JAK inhibitor use tied to increased odds of acne

Exposure to Janus kinase (JAK) inhibitors potentially carries an increased likelihood of developing acne, according to a study.

For the study, researchers conducted a systematic review and meta-analysis of all published phase II and III placebo-controlled randomized clinical trials (RCTs) of JAK inhibitors to examine the risk of acne as an adverse effect of these medications.

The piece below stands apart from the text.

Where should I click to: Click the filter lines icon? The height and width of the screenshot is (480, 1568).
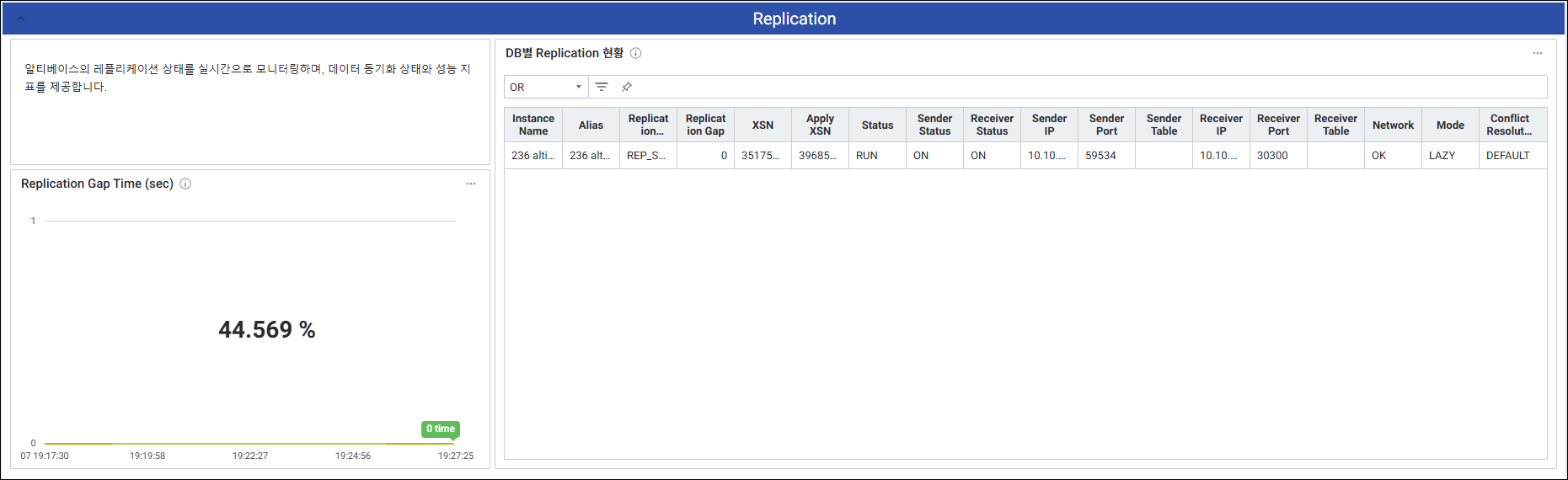(602, 87)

Multiple online databases were searched for relevant trials, yielding 25 unique studies for inclusion in the meta-analysis. Together, these studies comprised 10,839 participants (54 percent men).

Pooled data showed that the use of JAK inhibitors was associated with more than threefold greater odds of acne (odds ratio [OR], 3.83, 95 percent confidence interval [CI], 2.76–5.32). The association was observed for abrocitinib (OR, 13.47, 95 percent CI, 3.25–55.91), baricitinib (OR, 4.96, 95 percent CI, 2.52–9.78), upadacitinib (OR, 4.79, 95 percent CI, 3.61–6.37), deucravacitinib (OR, 2.64, 95 percent CI, 1.44–4.86), and deuruxolitinib (OR, 3.30, 95 percent CI, 1.22–8.93).

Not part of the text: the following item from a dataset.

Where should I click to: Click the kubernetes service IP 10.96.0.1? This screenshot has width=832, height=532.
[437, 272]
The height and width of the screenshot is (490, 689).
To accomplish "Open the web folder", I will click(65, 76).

Of note, the risk estimates were pronounced across studies investigating the use of JAK inhibitors for the management of dermatologic versus nondermatologic conditions (OR, 4.67, 95 percent CI, 3.10–7.05), as well as for JAK1-specific inhibitors (OR, 4.69, 95 percent CI, 3.56–6.18), combined JAK1 and JAK2 inhibitors (OR, 3.43, 95 percent CI, 2.14–5.49), and tyrosine kinase 2 inhibitors (OR, 2.64, 95 percent CI, 1.44–4.86).

The findings underscore the importance of properly counselling patients on the potential adverse effect of JAK inhibitors before treatment initiation. More studies are required to clarify the pathophysiology of this association.